Cal State Long Beach will lead a two-year project to ease the transition of future teachers into the classroom thanks to a $200,000 grant awarded to the California State University (CSU) system by the W.M. Keck Foundation. The project, “Developing Engaging and Effective Practice: Advancing STEM Education via University-Community Collaborations” will strengthen STEM (science, technology, engineering and mathematics) teaching and learning by fostering partnerships between local after-school programs and informal science education institutions.
“There is still a need for good, passionate science teachers, but we need to give them more authentic and more positive experiences before they walk into a classroom for the first time,” said CSULB science education associate professor James Kisiel, who serves as the lead for the grant.
Along with the CSU Chancellor’s Office, CSULB will be collaborating with Cal State L.A. (CSULA) and working with four community partners—the Boys and Girls Club of Long Beach, the Los Angeles Unified School District’s (LAUSD) Beyond the Bell after-school program, the California Science Center in Los Angeles and the Aquarium of the Pacific in Long Beach.
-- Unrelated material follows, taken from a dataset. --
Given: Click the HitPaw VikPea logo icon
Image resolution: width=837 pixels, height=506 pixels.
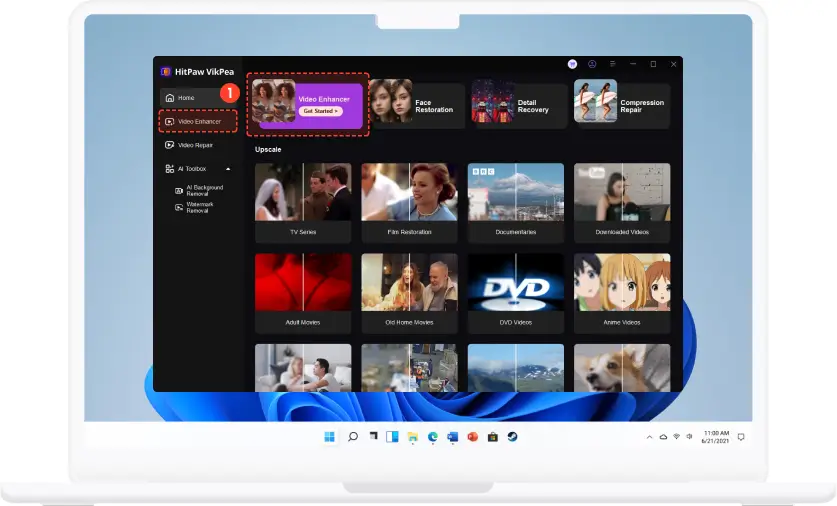Looking at the screenshot, I should pyautogui.click(x=166, y=71).
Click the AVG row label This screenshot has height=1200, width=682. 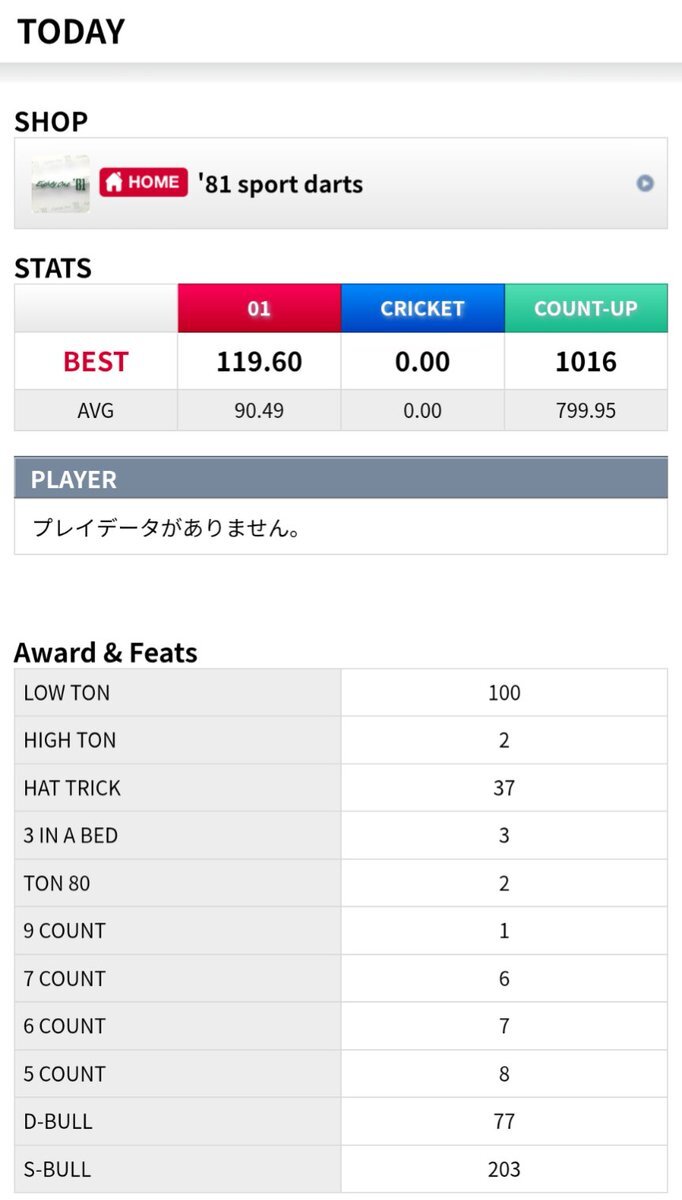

“We want to help new teachers, both elementary and secondary level, to feel more confident when they get to the classroom,” said Kisiel. “This is an extraordinary supplemental experience that we hope not only makes them feel more confident as a future teacher, but also helps them to become more confident and comfortable teaching science.”
Three collaborative models will be implemented and studied to determine benefits that come from providing future teachers with out-of-classroom science experiences used to develop their hands-on science teaching expertise. The evaluation will also examine challenges to such cross-institutional partnerships and how to overcome them.
The first model, an early field experience, will be in partnership with the Beyond the Bell program and aligned with a science course for STEM undergraduates. The experience will not only help undergraduate students learn the science well-enough to share the ideas with local youth, but will also expose them to teaching as a viable STEM career.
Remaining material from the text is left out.